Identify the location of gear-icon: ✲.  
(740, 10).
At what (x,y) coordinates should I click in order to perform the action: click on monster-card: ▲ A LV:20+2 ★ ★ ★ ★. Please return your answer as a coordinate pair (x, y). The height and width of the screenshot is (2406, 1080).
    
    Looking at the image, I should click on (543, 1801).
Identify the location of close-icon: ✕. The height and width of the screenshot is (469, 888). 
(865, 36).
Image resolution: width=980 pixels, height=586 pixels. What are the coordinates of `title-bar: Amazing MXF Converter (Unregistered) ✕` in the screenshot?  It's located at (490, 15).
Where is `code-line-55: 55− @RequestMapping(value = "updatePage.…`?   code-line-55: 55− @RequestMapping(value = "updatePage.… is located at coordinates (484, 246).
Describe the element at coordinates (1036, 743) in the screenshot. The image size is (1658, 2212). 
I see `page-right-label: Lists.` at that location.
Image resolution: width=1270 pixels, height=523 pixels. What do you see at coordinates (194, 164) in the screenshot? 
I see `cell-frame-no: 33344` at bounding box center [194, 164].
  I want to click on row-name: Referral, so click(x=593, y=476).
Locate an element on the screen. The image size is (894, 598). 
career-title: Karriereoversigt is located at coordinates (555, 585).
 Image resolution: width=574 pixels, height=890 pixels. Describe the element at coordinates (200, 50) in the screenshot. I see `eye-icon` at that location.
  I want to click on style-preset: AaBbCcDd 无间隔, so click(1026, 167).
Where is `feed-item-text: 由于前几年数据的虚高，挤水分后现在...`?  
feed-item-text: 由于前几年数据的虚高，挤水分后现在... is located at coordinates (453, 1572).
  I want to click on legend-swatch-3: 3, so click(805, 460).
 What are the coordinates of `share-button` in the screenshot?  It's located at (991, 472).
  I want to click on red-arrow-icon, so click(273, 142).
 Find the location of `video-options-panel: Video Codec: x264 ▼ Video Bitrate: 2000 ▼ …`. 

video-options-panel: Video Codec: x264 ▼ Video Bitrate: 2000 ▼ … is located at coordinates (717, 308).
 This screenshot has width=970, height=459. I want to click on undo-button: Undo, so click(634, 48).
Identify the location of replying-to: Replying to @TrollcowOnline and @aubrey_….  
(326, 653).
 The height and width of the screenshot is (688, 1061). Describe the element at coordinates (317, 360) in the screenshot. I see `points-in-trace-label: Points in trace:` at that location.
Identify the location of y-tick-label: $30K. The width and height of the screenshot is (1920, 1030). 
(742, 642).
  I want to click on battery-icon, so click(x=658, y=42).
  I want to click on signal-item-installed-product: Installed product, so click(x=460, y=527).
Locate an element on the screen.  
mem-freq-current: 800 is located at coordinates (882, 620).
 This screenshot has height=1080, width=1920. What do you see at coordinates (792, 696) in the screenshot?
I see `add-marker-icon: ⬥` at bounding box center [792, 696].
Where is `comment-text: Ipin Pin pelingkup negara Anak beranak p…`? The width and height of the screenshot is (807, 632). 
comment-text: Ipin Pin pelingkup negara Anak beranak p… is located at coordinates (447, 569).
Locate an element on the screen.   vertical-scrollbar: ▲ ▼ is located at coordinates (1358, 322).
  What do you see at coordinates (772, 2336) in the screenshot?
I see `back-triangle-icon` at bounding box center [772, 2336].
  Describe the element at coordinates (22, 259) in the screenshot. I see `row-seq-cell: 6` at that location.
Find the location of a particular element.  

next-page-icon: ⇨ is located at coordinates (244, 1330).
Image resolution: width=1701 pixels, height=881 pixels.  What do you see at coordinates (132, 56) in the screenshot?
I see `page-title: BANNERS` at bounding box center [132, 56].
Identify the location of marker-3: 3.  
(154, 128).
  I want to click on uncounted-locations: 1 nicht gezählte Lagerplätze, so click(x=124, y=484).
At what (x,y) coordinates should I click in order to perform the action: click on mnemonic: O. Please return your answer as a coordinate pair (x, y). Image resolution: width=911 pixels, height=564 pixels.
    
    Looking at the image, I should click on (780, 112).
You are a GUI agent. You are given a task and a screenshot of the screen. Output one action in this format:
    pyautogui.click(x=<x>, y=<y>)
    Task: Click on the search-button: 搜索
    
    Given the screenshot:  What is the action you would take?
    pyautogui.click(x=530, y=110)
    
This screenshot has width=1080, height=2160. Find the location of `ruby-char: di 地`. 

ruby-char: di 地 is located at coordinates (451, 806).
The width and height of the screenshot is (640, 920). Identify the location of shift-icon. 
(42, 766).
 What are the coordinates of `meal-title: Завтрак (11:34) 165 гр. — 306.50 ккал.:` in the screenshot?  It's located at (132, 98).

══════════

• What you need to do
Reproduce all of the rows above verbatim, with nothing changed.

• Exercise solution
Identify the location of gear-icon: ✲.  
(740, 10).
At what (x,y) coordinates should I click in order to perform the action: click on monster-card: ▲ A LV:20+2 ★ ★ ★ ★. Please return your answer as a coordinate pair (x, y). The height and width of the screenshot is (2406, 1080).
    
    Looking at the image, I should click on (543, 1801).
Identify the location of close-icon: ✕. The height and width of the screenshot is (469, 888). 
(865, 36).
Image resolution: width=980 pixels, height=586 pixels. What are the coordinates of `title-bar: Amazing MXF Converter (Unregistered) ✕` in the screenshot?  It's located at (490, 15).
Where is `code-line-55: 55− @RequestMapping(value = "updatePage.…`?   code-line-55: 55− @RequestMapping(value = "updatePage.… is located at coordinates (484, 246).
Describe the element at coordinates (1036, 743) in the screenshot. The image size is (1658, 2212). 
I see `page-right-label: Lists.` at that location.
Image resolution: width=1270 pixels, height=523 pixels. What do you see at coordinates (194, 164) in the screenshot? 
I see `cell-frame-no: 33344` at bounding box center [194, 164].
  I want to click on row-name: Referral, so click(x=593, y=476).
Locate an element on the screen. The image size is (894, 598). 
career-title: Karriereoversigt is located at coordinates (555, 585).
 Image resolution: width=574 pixels, height=890 pixels. Describe the element at coordinates (200, 50) in the screenshot. I see `eye-icon` at that location.
  I want to click on style-preset: AaBbCcDd 无间隔, so click(1026, 167).
Where is `feed-item-text: 由于前几年数据的虚高，挤水分后现在...`?  
feed-item-text: 由于前几年数据的虚高，挤水分后现在... is located at coordinates (453, 1572).
  I want to click on legend-swatch-3: 3, so click(805, 460).
 What are the coordinates of `share-button` in the screenshot?  It's located at (991, 472).
  I want to click on red-arrow-icon, so click(273, 142).
 Find the location of `video-options-panel: Video Codec: x264 ▼ Video Bitrate: 2000 ▼ …`. 

video-options-panel: Video Codec: x264 ▼ Video Bitrate: 2000 ▼ … is located at coordinates (717, 308).
 This screenshot has width=970, height=459. I want to click on undo-button: Undo, so click(634, 48).
Identify the location of replying-to: Replying to @TrollcowOnline and @aubrey_….  
(326, 653).
 The height and width of the screenshot is (688, 1061). Describe the element at coordinates (317, 360) in the screenshot. I see `points-in-trace-label: Points in trace:` at that location.
Identify the location of y-tick-label: $30K. The width and height of the screenshot is (1920, 1030). 
(742, 642).
  I want to click on battery-icon, so click(x=658, y=42).
  I want to click on signal-item-installed-product: Installed product, so click(x=460, y=527).
Locate an element on the screen.  
mem-freq-current: 800 is located at coordinates (882, 620).
 This screenshot has height=1080, width=1920. What do you see at coordinates (792, 696) in the screenshot?
I see `add-marker-icon: ⬥` at bounding box center [792, 696].
Where is `comment-text: Ipin Pin pelingkup negara Anak beranak p…`? The width and height of the screenshot is (807, 632). 
comment-text: Ipin Pin pelingkup negara Anak beranak p… is located at coordinates (447, 569).
Locate an element on the screen.   vertical-scrollbar: ▲ ▼ is located at coordinates (1358, 322).
  What do you see at coordinates (772, 2336) in the screenshot?
I see `back-triangle-icon` at bounding box center [772, 2336].
  Describe the element at coordinates (22, 259) in the screenshot. I see `row-seq-cell: 6` at that location.
Find the location of a particular element.  

next-page-icon: ⇨ is located at coordinates (244, 1330).
Image resolution: width=1701 pixels, height=881 pixels.  What do you see at coordinates (132, 56) in the screenshot?
I see `page-title: BANNERS` at bounding box center [132, 56].
Identify the location of marker-3: 3.  
(154, 128).
  I want to click on uncounted-locations: 1 nicht gezählte Lagerplätze, so click(x=124, y=484).
At what (x,y) coordinates should I click in order to perform the action: click on mnemonic: O. Please return your answer as a coordinate pair (x, y). Image resolution: width=911 pixels, height=564 pixels.
    
    Looking at the image, I should click on (780, 112).
You are a GUI agent. You are given a task and a screenshot of the screen. Output one action in this format:
    pyautogui.click(x=<x>, y=<y>)
    Task: Click on the search-button: 搜索
    
    Given the screenshot:  What is the action you would take?
    pyautogui.click(x=530, y=110)
    
This screenshot has width=1080, height=2160. Find the location of `ruby-char: di 地`. 

ruby-char: di 地 is located at coordinates (451, 806).
The width and height of the screenshot is (640, 920). Identify the location of shift-icon. 
(42, 766).
 What are the coordinates of `meal-title: Завтрак (11:34) 165 гр. — 306.50 ккал.:` in the screenshot?  It's located at (132, 98).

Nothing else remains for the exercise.